Il croisa le regard de Severian avant que ce dernier ne plisse les yeux. Ses iris rouges semblèrent s'éclairer, comme si de petites étincelles s'étaient allumées.

Le blond n'eut plus le temps de dire quoique ce soit ou même de bouger le petit doigt d'un millimètre que quelqu'un le souleva du sol. L'homme aux cheveux noirs l'avait pris dans ses bras avant de se précipiter vers son lit. Il y déposa vivement le garçon qui resta assis sur le matelas, hébété. Hyperion regarda son visiteur se ruer sur la fenêtre qu'il ferma à toute vitesse avant de tirer les rideaux. Il revint vers l'enfant et jeta la couette sur lui avant d'appuyer sur ses épaules pour l'allonger de force sur son oreiller.

La porte s'ouvrit à la volée, et le visage éclairé par les bougies de Jones apparut. La respiration courte, Hyperion tourna la tête pour regarder Severian, mais la place qu'il occupait une fraction de seconde plus tôt était vide. Le noiraud avait disparu. Juste derrière le majordome, les têtes de James et Amelia sortirent de l'obscurité, visiblement inquiet pour leur fils. La blonde s'approcha du garçon, son visage doux déformé par la peur.

— Tout va bien, mon chéri ? demanda-t-elle avec précipitation, le souffle court.

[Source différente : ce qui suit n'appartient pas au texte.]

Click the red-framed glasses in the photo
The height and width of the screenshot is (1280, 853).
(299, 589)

Jones s'approcha et posa le chandelier qu'il tenait à la main sur la table de chevet, diffusant une lumière orangée dans la chambre. Soudainement, comme si la boule qui était dans sa gorge se débloquait, Hyperion parvint à respirer. Il haleta quelques secondes et se redressa dans son lit, avant de tourner de nouveau les yeux vers l'endroit où son visiteur s'était tenu. Un léger mouvement dans l'obscurité de son plafond attira son attention.

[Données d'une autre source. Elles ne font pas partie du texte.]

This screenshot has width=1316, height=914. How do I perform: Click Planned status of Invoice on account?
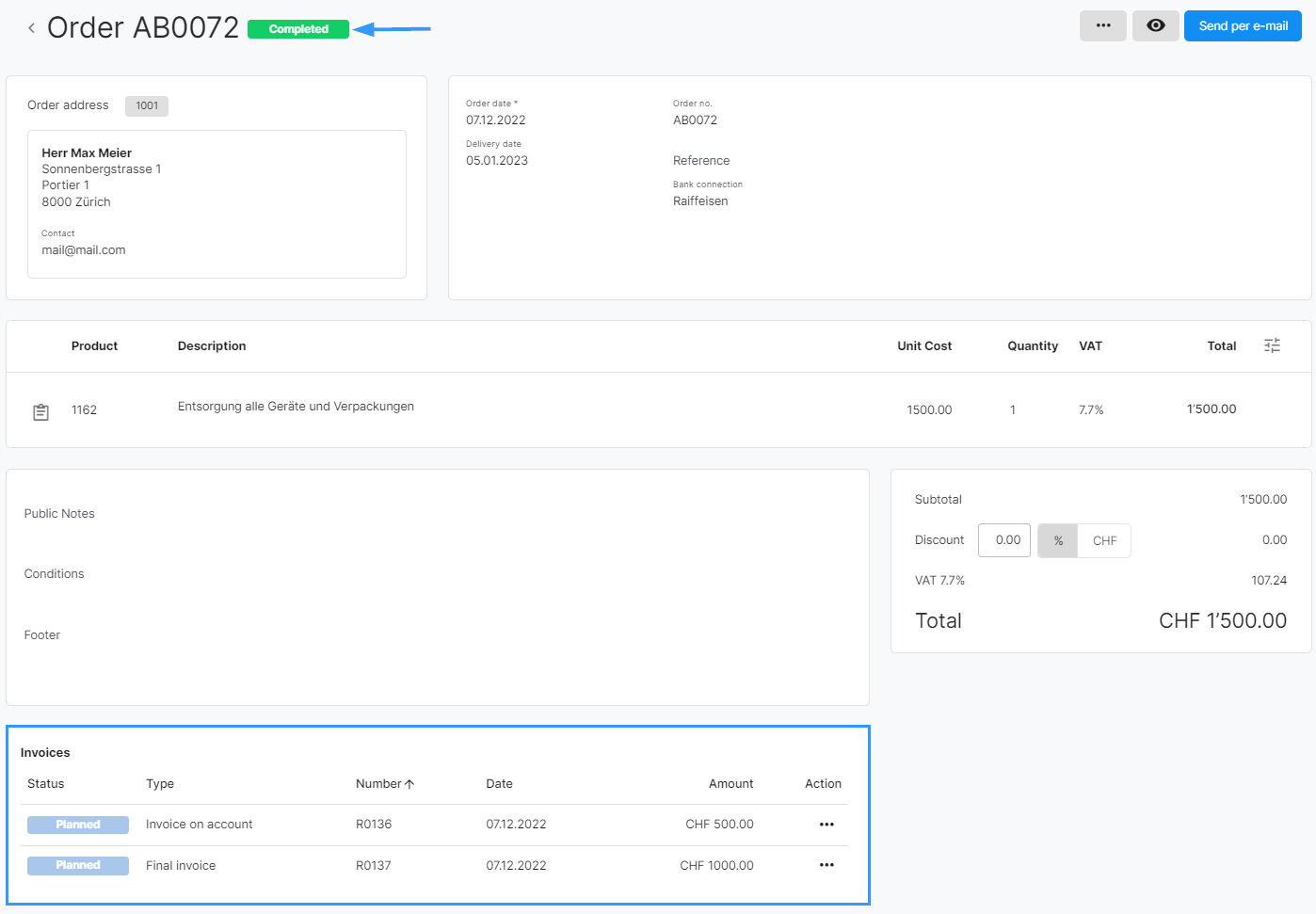[x=78, y=825]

Le garçon leva ses yeux bleus lentement, et vit une nouvelle fois deux points rouges luire dans le noir. Il ne fallut que quelques secondes pour qu'il s'habitue à la faible luminosité et il fut surpris du spectacle qui semblait prendre vie devant lui.

Ses parents étaient autour de lui, le visage anxieux, tentant de comprendre ce qu'il se passait. Le majordome se tenait à côté en silence, sans lâcher des yeux le cadet de la famille.

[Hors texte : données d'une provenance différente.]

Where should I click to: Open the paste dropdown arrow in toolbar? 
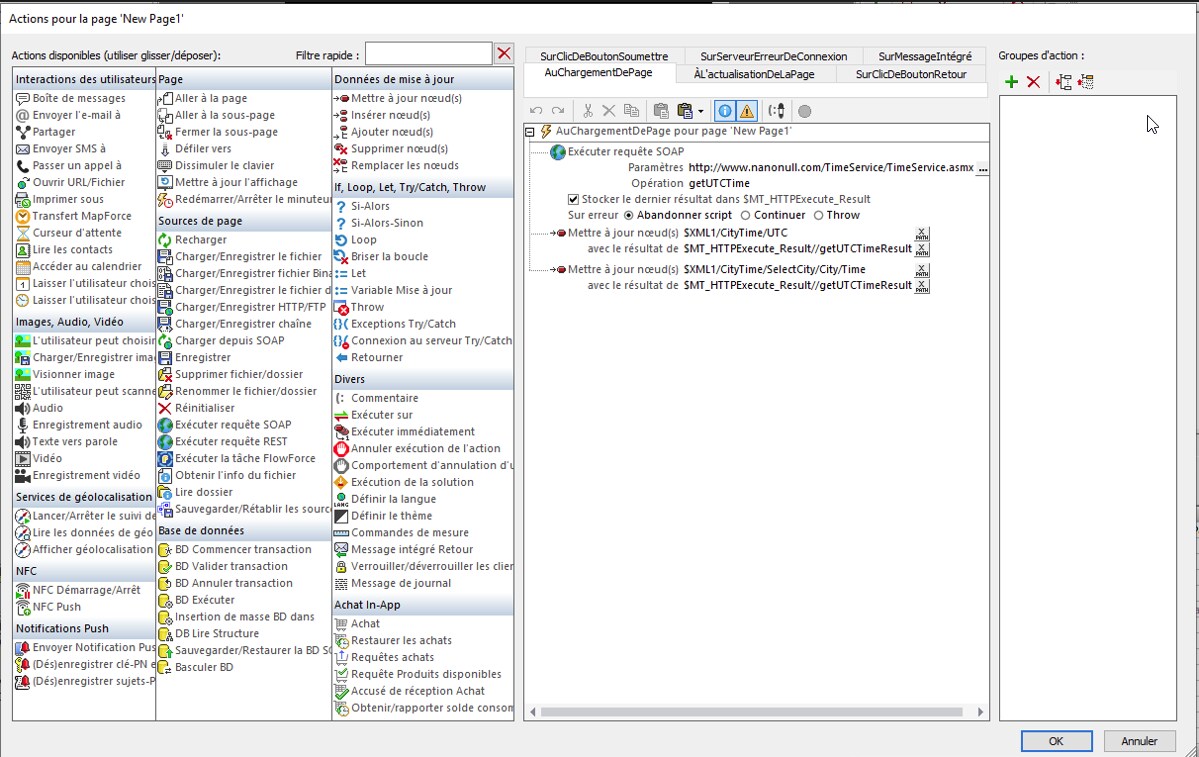(701, 111)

Et au-dessus de leurs têtes, suspendu la tête en bas au lustre, il y avait Severian.

— Qu'est-ce qu'il y a ? insista James pour la troisième fois, sentant l'inquiétude l'envahir.

— C-ce n'est rien, murmura Hyperion en voyant son visiteur nocturne poser son doigt sur ses lèvres pour lui faire signe de l'ignorer. J-j'ai... j'ai simplement fait un cauchemar...

— Tu es sûr que tu vas bien ? s'inquiéta sa mère. Jones, préparez-lui...

— Non, coupa directement le blond, voyant dans ce début d'ordre des complications supplémentaires. Je n'ai besoin de rien, je vous assure. Je vais me rendormir très rapidement, ça ira. Je suis désolé de vous avoir dérangé pour si peu.

— Ce n'est pas grave, le rassura le père de famille en lui adressant un sourire chaleureux. Bon, très bien, nous allons te laisser.

— Fais de beaux rêves, maintenant, chuchota doucement Amelia en déposant un baiser sur son front.

— Merci, Mère, répondit Hyperion en se forçant à ne pas lever les yeux vers son plafond. Passez une bonne nuit également.

Jones récupéra son chandelier et accompagna les deux adultes jusqu'à la porte qu'il ouvrit. Avant de sortir, la blonde se retourna et envoya un baiser en l'air à son fils. Ce dernier se força beaucoup pour lui adresser son plus beau sourire avant que le majordome ne referme la porte, replongeant la chambre dans le silence et le noir.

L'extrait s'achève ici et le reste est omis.